WORK TO COMPLETE:
Rewrite the rows below as a numbered list with one item per line, and leave out blank lines.

-- start INPUT RECORDS --

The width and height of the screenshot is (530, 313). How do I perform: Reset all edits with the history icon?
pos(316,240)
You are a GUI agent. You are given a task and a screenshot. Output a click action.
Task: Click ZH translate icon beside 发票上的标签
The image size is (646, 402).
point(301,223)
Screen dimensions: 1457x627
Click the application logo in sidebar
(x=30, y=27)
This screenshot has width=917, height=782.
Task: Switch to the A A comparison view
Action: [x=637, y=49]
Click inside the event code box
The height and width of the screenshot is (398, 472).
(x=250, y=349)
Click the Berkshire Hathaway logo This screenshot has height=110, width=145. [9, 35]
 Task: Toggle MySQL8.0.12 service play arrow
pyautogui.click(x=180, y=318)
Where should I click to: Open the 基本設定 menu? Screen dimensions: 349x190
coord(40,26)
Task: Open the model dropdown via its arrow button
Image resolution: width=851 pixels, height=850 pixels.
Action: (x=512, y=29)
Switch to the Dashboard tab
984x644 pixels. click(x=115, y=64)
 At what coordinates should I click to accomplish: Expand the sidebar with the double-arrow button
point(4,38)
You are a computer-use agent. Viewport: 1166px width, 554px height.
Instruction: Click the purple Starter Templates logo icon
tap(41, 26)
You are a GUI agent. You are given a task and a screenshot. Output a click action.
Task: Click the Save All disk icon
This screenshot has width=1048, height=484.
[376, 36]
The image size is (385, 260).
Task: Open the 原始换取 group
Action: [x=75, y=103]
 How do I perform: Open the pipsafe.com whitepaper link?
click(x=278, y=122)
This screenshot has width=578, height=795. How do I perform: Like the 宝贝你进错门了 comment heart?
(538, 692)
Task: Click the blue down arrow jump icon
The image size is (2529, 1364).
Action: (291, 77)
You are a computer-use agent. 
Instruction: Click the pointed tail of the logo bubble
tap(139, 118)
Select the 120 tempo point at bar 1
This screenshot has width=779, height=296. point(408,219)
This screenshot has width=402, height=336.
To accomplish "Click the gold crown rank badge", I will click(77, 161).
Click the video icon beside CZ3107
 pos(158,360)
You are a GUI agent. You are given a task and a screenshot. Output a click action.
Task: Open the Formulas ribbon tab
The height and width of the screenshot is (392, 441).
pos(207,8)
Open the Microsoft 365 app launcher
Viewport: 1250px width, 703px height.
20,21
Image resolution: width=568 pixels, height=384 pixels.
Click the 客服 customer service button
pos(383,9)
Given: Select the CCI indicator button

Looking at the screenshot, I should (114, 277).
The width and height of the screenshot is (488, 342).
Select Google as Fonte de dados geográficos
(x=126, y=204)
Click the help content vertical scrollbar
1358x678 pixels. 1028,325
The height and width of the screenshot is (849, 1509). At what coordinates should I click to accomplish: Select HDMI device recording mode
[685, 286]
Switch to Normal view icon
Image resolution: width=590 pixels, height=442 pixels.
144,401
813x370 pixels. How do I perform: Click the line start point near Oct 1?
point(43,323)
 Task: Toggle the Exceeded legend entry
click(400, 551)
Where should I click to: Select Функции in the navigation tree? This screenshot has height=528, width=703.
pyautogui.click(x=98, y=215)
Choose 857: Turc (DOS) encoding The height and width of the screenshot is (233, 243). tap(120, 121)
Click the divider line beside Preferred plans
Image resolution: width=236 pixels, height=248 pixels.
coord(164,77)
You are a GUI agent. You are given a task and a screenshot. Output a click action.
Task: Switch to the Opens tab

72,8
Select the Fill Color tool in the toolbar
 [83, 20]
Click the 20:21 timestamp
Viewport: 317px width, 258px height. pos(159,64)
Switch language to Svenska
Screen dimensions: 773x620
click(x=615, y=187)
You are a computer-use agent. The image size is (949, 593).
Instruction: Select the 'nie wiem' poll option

-- end INPUT RECORDS --

TASK ANSWER:
1. The width and height of the screenshot is (530, 313). How do I perform: Reset all edits with the history icon?
2. pos(316,240)
3. You are a GUI agent. You are given a task and a screenshot. Output a click action.
4. Task: Click ZH translate icon beside 发票上的标签
5. The image size is (646, 402).
6. point(301,223)
7. Screen dimensions: 1457x627
8. Click the application logo in sidebar
9. (x=30, y=27)
10. This screenshot has width=917, height=782.
11. Task: Switch to the A A comparison view
12. Action: [x=637, y=49]
13. Click inside the event code box
14. The height and width of the screenshot is (398, 472).
15. (x=250, y=349)
16. Click the Berkshire Hathaway logo This screenshot has height=110, width=145. [9, 35]
17.  Task: Toggle MySQL8.0.12 service play arrow
18. pyautogui.click(x=180, y=318)
19. Where should I click to: Open the 基本設定 menu? Screen dimensions: 349x190
20. coord(40,26)
21. Task: Open the model dropdown via its arrow button
22. Image resolution: width=851 pixels, height=850 pixels.
23. Action: (x=512, y=29)
24. Switch to the Dashboard tab
25. 984x644 pixels. click(x=115, y=64)
26.  At what coordinates should I click to accomplish: Expand the sidebar with the double-arrow button
27. point(4,38)
28. You are a computer-use agent. Viewport: 1166px width, 554px height.
29. Instruction: Click the purple Starter Templates logo icon
30. tap(41, 26)
31. You are a GUI agent. You are given a task and a screenshot. Output a click action.
32. Task: Click the Save All disk icon
33. This screenshot has width=1048, height=484.
34. [376, 36]
35. The image size is (385, 260).
36. Task: Open the 原始换取 group
37. Action: [x=75, y=103]
38.  How do I perform: Open the pipsafe.com whitepaper link?
39. click(x=278, y=122)
40. This screenshot has width=578, height=795. How do I perform: Like the 宝贝你进错门了 comment heart?
41. (538, 692)
42. Task: Click the blue down arrow jump icon
43. The image size is (2529, 1364).
44. Action: (291, 77)
45. You are a computer-use agent. 
46. Instruction: Click the pointed tail of the logo bubble
47. tap(139, 118)
48. Select the 120 tempo point at bar 1
49. This screenshot has width=779, height=296. point(408,219)
50. This screenshot has width=402, height=336.
51. To accomplish "Click the gold crown rank badge", I will click(77, 161).
52. Click the video icon beside CZ3107
53.  pos(158,360)
54. You are a GUI agent. You are given a task and a screenshot. Output a click action.
55. Task: Open the Formulas ribbon tab
56. The height and width of the screenshot is (392, 441).
57. pos(207,8)
58. Open the Microsoft 365 app launcher
59. Viewport: 1250px width, 703px height.
60. 20,21
61. Image resolution: width=568 pixels, height=384 pixels.
62. Click the 客服 customer service button
63. pos(383,9)
64. Given: Select the CCI indicator button
65. Looking at the screenshot, I should (114, 277).
66. The width and height of the screenshot is (488, 342).
67. Select Google as Fonte de dados geográficos
68. (x=126, y=204)
69. Click the help content vertical scrollbar
70. 1358x678 pixels. 1028,325
71. The height and width of the screenshot is (849, 1509). At what coordinates should I click to accomplish: Select HDMI device recording mode
72. [685, 286]
73. Switch to Normal view icon
74. Image resolution: width=590 pixels, height=442 pixels.
75. 144,401
76. 813x370 pixels. How do I perform: Click the line start point near Oct 1?
77. point(43,323)
78.  Task: Toggle the Exceeded legend entry
79. click(400, 551)
80. Where should I click to: Select Функции in the navigation tree? This screenshot has height=528, width=703.
81. pyautogui.click(x=98, y=215)
82. Choose 857: Turc (DOS) encoding The height and width of the screenshot is (233, 243). tap(120, 121)
83. Click the divider line beside Preferred plans
84. Image resolution: width=236 pixels, height=248 pixels.
85. coord(164,77)
86. You are a GUI agent. You are given a task and a screenshot. Output a click action.
87. Task: Switch to the Opens tab
88. 72,8
89. Select the Fill Color tool in the toolbar
90.  [83, 20]
91. Click the 20:21 timestamp
92. Viewport: 317px width, 258px height. pos(159,64)
93. Switch language to Svenska
94. Screen dimensions: 773x620
95. click(x=615, y=187)
96. You are a computer-use agent. The image size is (949, 593).
97. Instruction: Select the 'nie wiem' poll option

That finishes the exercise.